Sächsische Zeitung, 20.04.2004
71 000 Euro teure Uhr verbleibt bei Biedenkopf
Anzeige gegen Ex-Premier wegen Steuerhinterziehung
Es war ein ungewöhnliches Geschenk, das ganz Sachsen bewegte. Als Kurt Biedenkopf (CDU) im Jahr 2000 seinen 70. Geburtstag feierte, überraschten ihn die Mitarbeiter der Glashütter Uhrenbetrieb GmbH mit einem wertvollen Zeitmesser: 71.000 Euro kostete das edle Geschenk für den damals amtierenden Ministerpräsidenten, welches damit sofort zum Politikum wurde.
Die Gemüter erhitzten sich so sehr, dass die Uhr zur Kabinettsangelegenheit wurde. Dort entschied man, dass Biedenkopf alle Geschenke behalten dürfe. Ganz geheuer schien dem Jubilar diese Entscheidung des eigenen Kabinetts aber nicht, und so versprach er, zumindest die Uhr nur als Dauerleihgabe zu betrachten.
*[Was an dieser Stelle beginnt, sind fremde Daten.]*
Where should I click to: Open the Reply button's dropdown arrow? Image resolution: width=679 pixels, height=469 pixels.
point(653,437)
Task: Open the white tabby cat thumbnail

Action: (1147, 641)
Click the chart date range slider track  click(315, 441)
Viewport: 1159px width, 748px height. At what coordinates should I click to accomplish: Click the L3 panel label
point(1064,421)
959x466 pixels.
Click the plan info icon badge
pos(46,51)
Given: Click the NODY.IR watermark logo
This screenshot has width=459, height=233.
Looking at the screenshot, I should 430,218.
Nach Ende seiner Amtszeit werde er das kostbare Stück zurückgeben.
Selbst die Opposition ging damals davon aus, dass er sich daran hält. Weil die Geschichte aber anders weiterging, hat Kurt Biedenkopf seit März 2004 eine Anzeige wegen des Verdachts einer Steuerstraftat am Hals. Gestellt hat sie mit Norbert S. ein ehemaliger sächsischer Beamter. Dem gegenüber hatte sich der Ex-Premier zuvor in einem Schreiben über den Verbleib der Uhr geäußert. Die hat Biedenkopf nie zurückgegeben, sondern gegen Zahlung des reinen Materialwerts behalten. Dass diese Summe deutlich unter 71 000 Euro lag, räumt Biedenkopf indirekt ein. „Dass ich den Mitarbeitern nicht die Vergütung der Arbeit angeboten habe, die sie mir zum Geburtstag schenken wollen, werden Sie sicher verstehen.“ Er habe sich aber mit einem Abendessen bedankt.
Doch Norbert S. verstand nicht und hat deshalb jetzt die Steuerfahndung im Dresdner Finanzamt 1 auf den Plan gerufen. Die soll prüfen, ob der Ex-Premier für das günstige Geschenk zumindest die vorgeschriebene Schenkungssteuer entrichtet hat, was S. stark bezweifelt.
Und noch einer hat die Spur aufgenommen. Der SPD-Abgeordnete
Karl Nolle will nun von der Staatsregierung per kleiner Anfrage wissen, warum sie die teure Uhr zu Gunsten Biedenkopfs eigentlich so lange aus den Augen verloren hat.